> _ASSIGNMENT_
When you copy the material below, keep every line exact and omit the pictures.

> _SOURCE DATA_
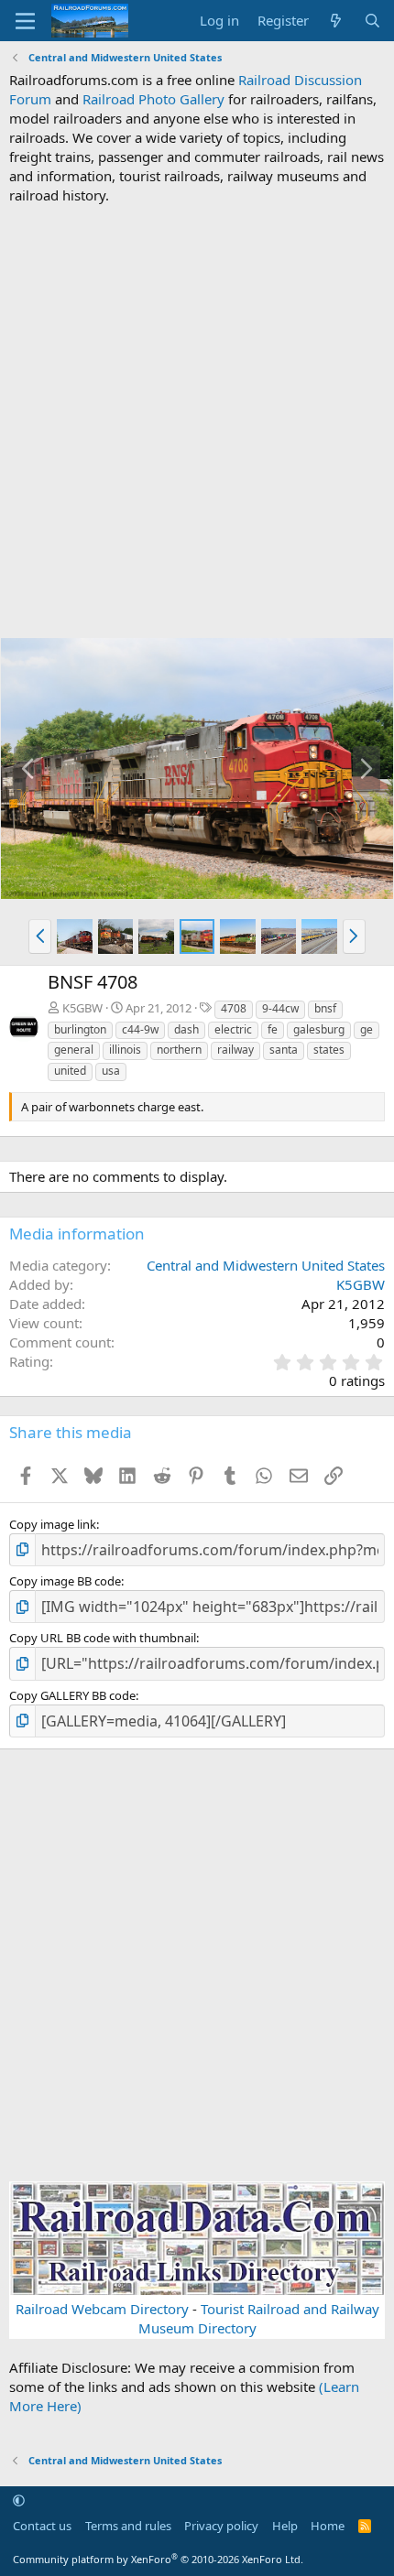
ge (366, 1029)
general (73, 1049)
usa (111, 1070)
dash (186, 1029)
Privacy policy (221, 2525)
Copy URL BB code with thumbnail (102, 1637)
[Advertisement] (197, 421)
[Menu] (25, 21)
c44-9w (140, 1029)
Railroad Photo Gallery (153, 99)
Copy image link (52, 1524)
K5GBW (82, 1008)
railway (235, 1049)
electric (233, 1029)
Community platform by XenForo (158, 2559)
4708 (233, 1008)
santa (283, 1049)
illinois (125, 1049)
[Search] (372, 21)
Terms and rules (128, 2525)
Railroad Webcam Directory (102, 2309)
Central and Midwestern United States (266, 1265)
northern (179, 1049)
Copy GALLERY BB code (72, 1695)
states (329, 1049)
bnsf (325, 1008)
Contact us (42, 2525)
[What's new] (336, 21)
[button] (39, 936)
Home (328, 2525)
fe (273, 1029)
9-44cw (280, 1008)
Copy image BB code (65, 1581)
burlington (80, 1029)
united (70, 1070)
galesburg (319, 1029)
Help (285, 2525)
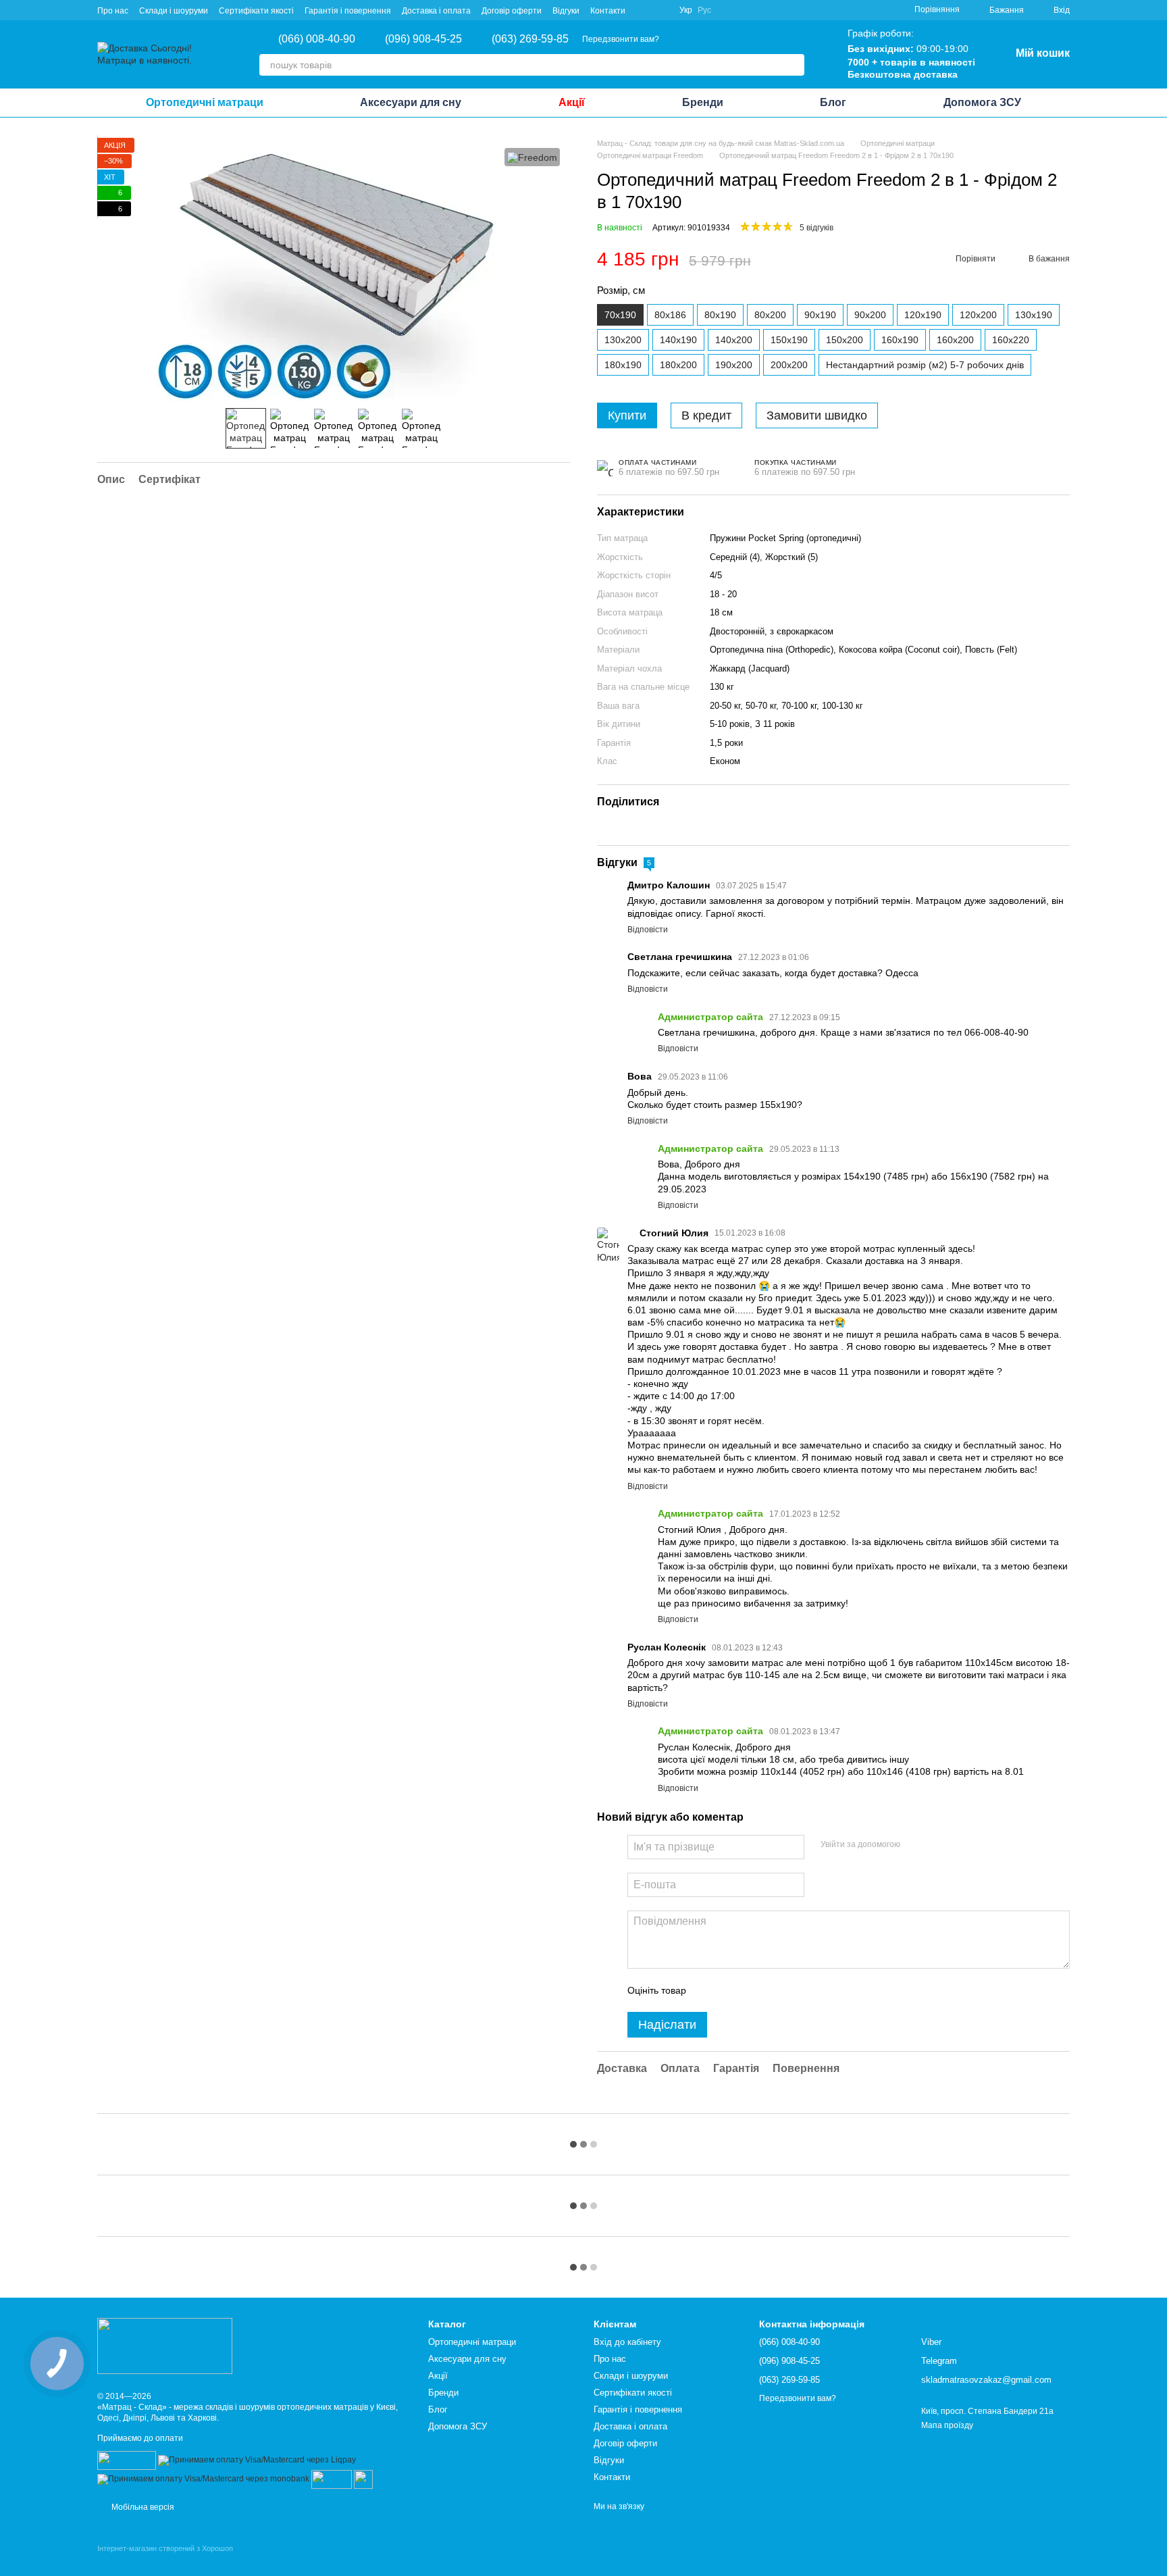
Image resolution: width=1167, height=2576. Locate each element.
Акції (572, 102)
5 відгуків (816, 227)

> _TASK ANSWER_
ge (366, 1029)
general (73, 1049)
usa (111, 1070)
dash (186, 1029)
Privacy policy (221, 2525)
Copy URL BB code with thumbnail (102, 1637)
[Advertisement] (197, 421)
[Menu] (25, 21)
c44-9w (140, 1029)
Railroad Photo Gallery (153, 99)
Copy image link (52, 1524)
K5GBW (82, 1008)
railway (235, 1049)
electric (233, 1029)
Community platform by XenForo (158, 2559)
4708 (233, 1008)
santa (283, 1049)
illinois (125, 1049)
[Search] (372, 21)
Terms and rules (128, 2525)
Railroad Webcam Directory (102, 2309)
Central and Midwestern United States (266, 1265)
northern (179, 1049)
Copy GALLERY BB code (72, 1695)
states (329, 1049)
bnsf (325, 1008)
Contact us (42, 2525)
[What's new] (336, 21)
[button] (39, 936)
Home (328, 2525)
fe (273, 1029)
9-44cw (280, 1008)
Copy image BB code (65, 1581)
burlington (80, 1029)
united (70, 1070)
galesburg (319, 1029)
Help (285, 2525)
Image resolution: width=1167, height=2576. Locate each element.
Акції (572, 102)
5 відгуків (816, 227)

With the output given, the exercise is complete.